Diagnosi differenziale, metodiche diverse dalla spirometria, approccio terapeutico sulla gestione delle comorbilità complesse come lo scompenso cardiaco nel paziente BPCO, individuazione e assunzione regolare della terapia farmacologica, (insieme al mantenimento di una regolare attività fisica) consentono al paziente di mantenere una migliore qualità della vita. Grandi passi sono stati compiuti dalla ricerca per giungere a questi traguardi: oggi il trattamento fondamentale della BPCO è la broncodilatazione, secondo quanto riportato nelle raccomandazioni nazionali e internazionali.
L’associazione di due principi attivi – indacaterolo e glicopirronio, in un’unica formulazione da assumere una volta al giorno attraverso lo stesso inalatore – consente un’azione che si sviluppa contemporaneamente con significativi vantaggi nell’efficacia terapeutica e nell’aderenza al trattamento da parte dei pazienti stessi.

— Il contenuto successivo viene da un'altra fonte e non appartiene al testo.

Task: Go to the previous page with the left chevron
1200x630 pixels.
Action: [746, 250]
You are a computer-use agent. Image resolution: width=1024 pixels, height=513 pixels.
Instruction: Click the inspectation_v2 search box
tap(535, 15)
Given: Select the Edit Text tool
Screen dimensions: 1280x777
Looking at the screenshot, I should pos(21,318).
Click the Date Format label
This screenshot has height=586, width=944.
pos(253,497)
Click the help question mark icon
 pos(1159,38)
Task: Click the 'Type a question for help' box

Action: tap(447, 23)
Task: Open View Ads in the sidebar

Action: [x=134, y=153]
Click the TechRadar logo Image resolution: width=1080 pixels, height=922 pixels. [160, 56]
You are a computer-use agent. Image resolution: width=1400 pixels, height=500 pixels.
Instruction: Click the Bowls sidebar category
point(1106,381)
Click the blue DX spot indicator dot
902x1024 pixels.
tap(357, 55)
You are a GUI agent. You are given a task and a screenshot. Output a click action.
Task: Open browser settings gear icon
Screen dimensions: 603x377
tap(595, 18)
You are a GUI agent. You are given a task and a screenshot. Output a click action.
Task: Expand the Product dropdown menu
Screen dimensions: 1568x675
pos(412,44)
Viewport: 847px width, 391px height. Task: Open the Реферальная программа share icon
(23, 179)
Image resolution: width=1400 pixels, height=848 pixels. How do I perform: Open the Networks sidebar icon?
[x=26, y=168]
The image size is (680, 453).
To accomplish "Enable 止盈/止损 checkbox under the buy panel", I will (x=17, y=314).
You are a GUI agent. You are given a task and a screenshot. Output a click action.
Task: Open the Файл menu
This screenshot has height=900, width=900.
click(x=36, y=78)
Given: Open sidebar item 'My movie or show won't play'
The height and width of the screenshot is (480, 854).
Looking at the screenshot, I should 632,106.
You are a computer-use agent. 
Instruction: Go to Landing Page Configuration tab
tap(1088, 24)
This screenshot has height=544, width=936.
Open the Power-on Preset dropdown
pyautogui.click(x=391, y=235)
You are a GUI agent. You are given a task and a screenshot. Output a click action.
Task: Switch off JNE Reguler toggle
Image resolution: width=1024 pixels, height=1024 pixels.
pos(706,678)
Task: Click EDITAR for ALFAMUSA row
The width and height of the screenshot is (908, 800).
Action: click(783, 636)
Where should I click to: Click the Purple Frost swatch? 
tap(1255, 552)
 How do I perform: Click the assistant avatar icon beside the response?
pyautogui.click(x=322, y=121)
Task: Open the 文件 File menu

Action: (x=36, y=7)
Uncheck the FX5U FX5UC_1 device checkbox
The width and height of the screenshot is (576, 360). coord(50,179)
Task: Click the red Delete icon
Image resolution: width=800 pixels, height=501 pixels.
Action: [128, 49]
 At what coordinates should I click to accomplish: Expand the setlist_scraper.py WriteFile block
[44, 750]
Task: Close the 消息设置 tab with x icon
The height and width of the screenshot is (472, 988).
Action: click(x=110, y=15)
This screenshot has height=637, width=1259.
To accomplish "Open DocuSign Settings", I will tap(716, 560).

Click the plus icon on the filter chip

“La duplice broncodilatazione indacaterolo/glicopirronio – sottolinea Francesco Blasi, Professore ordinario di Malattie dell’apparato respiratorio dell’Università degli Studi di Milano – agisce sulla qualità di vita del paziente. La BPCO è una condizione patologica gravata da due problemi fondamentali per il paziente, la difficoltà ad eseguire attività fisica e le riacutizzazioni che aggravano acutamente le condizioni del paziente. La broncodilatazione, riducendo l’intrappolamento dell’aria nel sistema respiratorio, consente al paziente di respirare a volumi toracici più bassi e quindi fa sì che ci sia più riserva respiratoria per compiere lo sforzo, con miglioramento della performance del paziente. Dall’altra parte il recente studio FLAME dimostra come la duplice broncodilatazione, ottenuta combinando farmaci a lunga durata d’azione che agiscono sui due sistemi fondamentali di controllo della broncocostrizione, sia associata a una significativa riduzione delle riacutizzazioni moderate e gravi con un potenziale importante impatto nella storia naturale della malattia.”